Okay, okay. Der erste war etwas schief. Heiner erinnerte sich an seinen Prof, der mal Picasso zitiert hatte: Symmetrie ist die Ästhetik der Primitiven. Da aber das Auf- und Abbaumen bei voller Gesundheit nicht garantiert werden konnte, haben wir die schrägen Rückstreben noch mal losgeschlagen und so angesetzt, dass sie im oberen Bereich der Schere außen sitzen. Ich fand aber trotzdem, dass dieser Sitz „Picasso“ heißen müsste. Damit waren sofort alle einverstanden. Der zweite Sitz war etwas breiter geraten und ihr ahnt es: er wurde „Kuschelsitz“ getauft. Unerlässliches Zubehör für diese körperlich recht schwere Arbeit: Handschuhe, Hähnchenkeulen und noch mehr Vitaminsaft.

Na dann: immer guten Anblick und Waidmannsheil!

Sauburgen bauen

Habt ihr Sauen als Wechselwild? Fehlen Dickungen und Hecken in eurem Revier um die Schwarzkittel sicher zu binden?

 

 

 

 

 

In der Nähe der Suhle, Sulze oder in einer anderen ruhigen Ecke des Reviers sucht ihr eine geeignete Bodenvertiefung, Senke oder die Kuhle, die ein vom Sturm ausgerissener Wurzelteller hinterlässt. Falls die natürliche Bodenformation nicht ausreicht, kann man mit Spaten und Schüppe ein wenig nachhelfen. Drei bis vier Meter scheinen optimal zu sein. Jetzt bedeckt ihr diese Längsmulde mit einer dicken Strohschicht – 2 Pakete pro Burg müsst ihr rechnen. Nun schlagt ihr auf einer imaginären Längsachse drei zugespitzte Stangen in den Boden. Sie sollten anschließend etwa 70 cm aus dem Boden ragen. Um das Ganze zu fluchten, wird die mittlere Stange natürlich zuletzt eingeschlagen. Quer darüber wird ein kräftiger Balken/Stangenholz gelegt.

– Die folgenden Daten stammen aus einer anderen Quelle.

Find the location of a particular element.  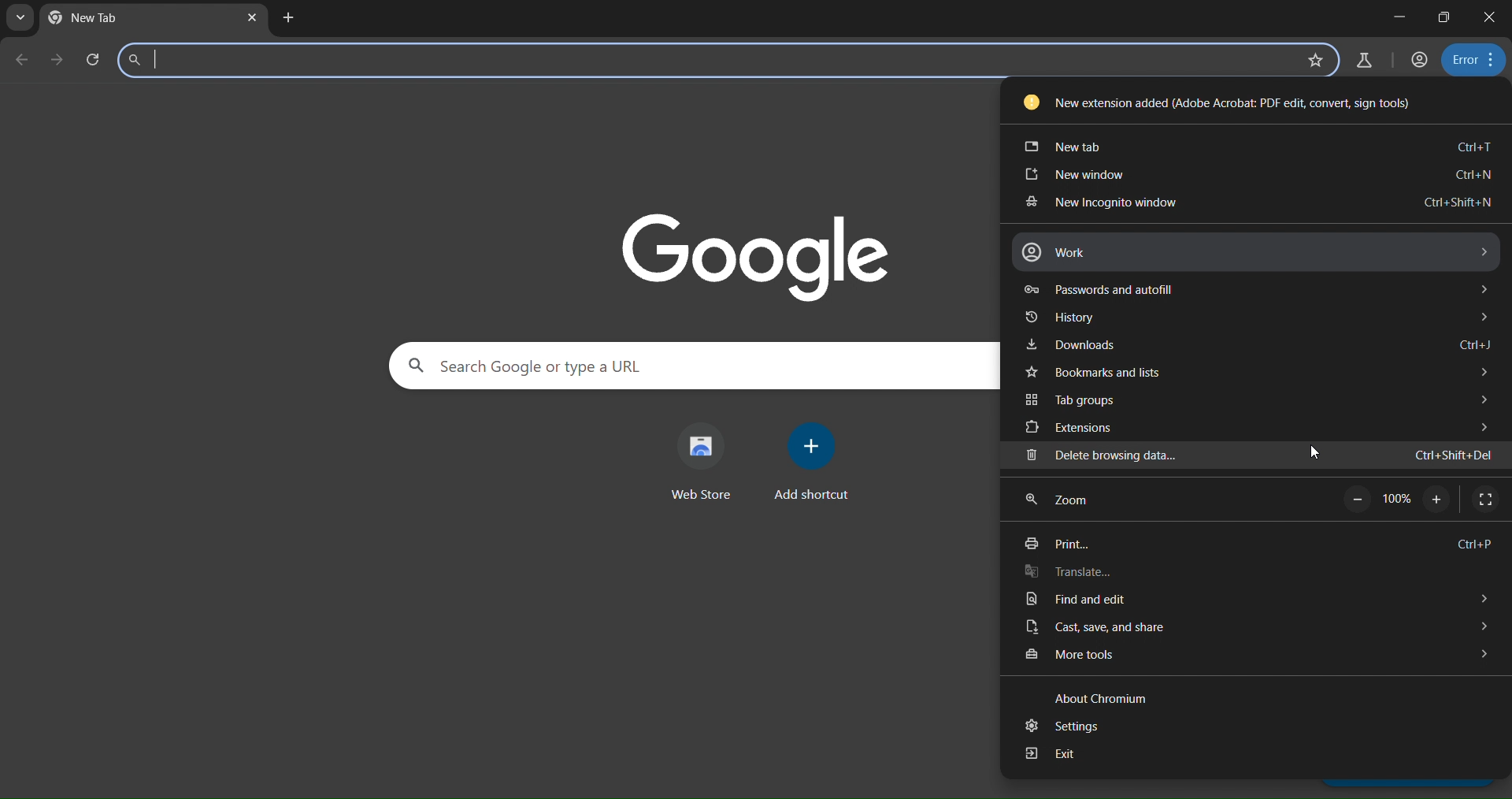

exit is located at coordinates (1242, 756).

Da die meisten Wälder so voller Windbruch sind, ist es gar nicht nötig, Bäume für diese Aktion zu fällen. Falls doch, wählt man trockenes Stangenholz. Diese Querstange muss fest angenagelt werden. Danach lasst ihr eure Helfer ausschwärmen. Ihr sammelt alles, was ihr an umgebrochenen kleineren Bäumen und Baumspitzen findet und legt es so auf dieser Querstange ab, dass quasi ein langes Zelt entsteht. Täuscht euch nicht. Es muss mindestens 1,70 – 1,80m hoch werden. Die oberste Schicht sollte aus Grünmaterial bestehen (frischer Windbruch). Die Sauburg muss absolut dicht sein! Lichteinfall von oben bedeutet: hier kommt Regen durch.

An den beiden Enden ist jeweils Ein- und Ausgang. Wenn ihr sicher seid, dass alles okay ist, kommt das lustige Probeliegen: das Einschliefen einer schlanken Person bringt letzte Gewissheit, dass die Anlage von oben licht- und regendicht ist. Nun könnt ihr noch einige Handvoll Mais im Bogen um und in die Burg streuen, damit die Sauen merken, dass sie hier auf jeden Fall richtig sind. Nicht vergessen, die Körner auf dem Waldboden ein wenig einzuscharen, sonst holen sich das die Vögel, bevor der erste Schwarzkittel des Weges kommt und sich einschiebt.

Zum guten Schluss die umliegenden Bäume noch mit Buchenholzteer einstreichen und abwarten – die Sauen kommen bestimmt!

Arbeitsmaterial: Handschuhe für alle Helfer (6 – 7 Personen), dicker Hammer mit langem Stiel, Axt, Spaten, Kettensäge, Hammer und Nägel, Seile um das Ziehen der Stämme zu erleichtern, Zitronenkuchen und Radler.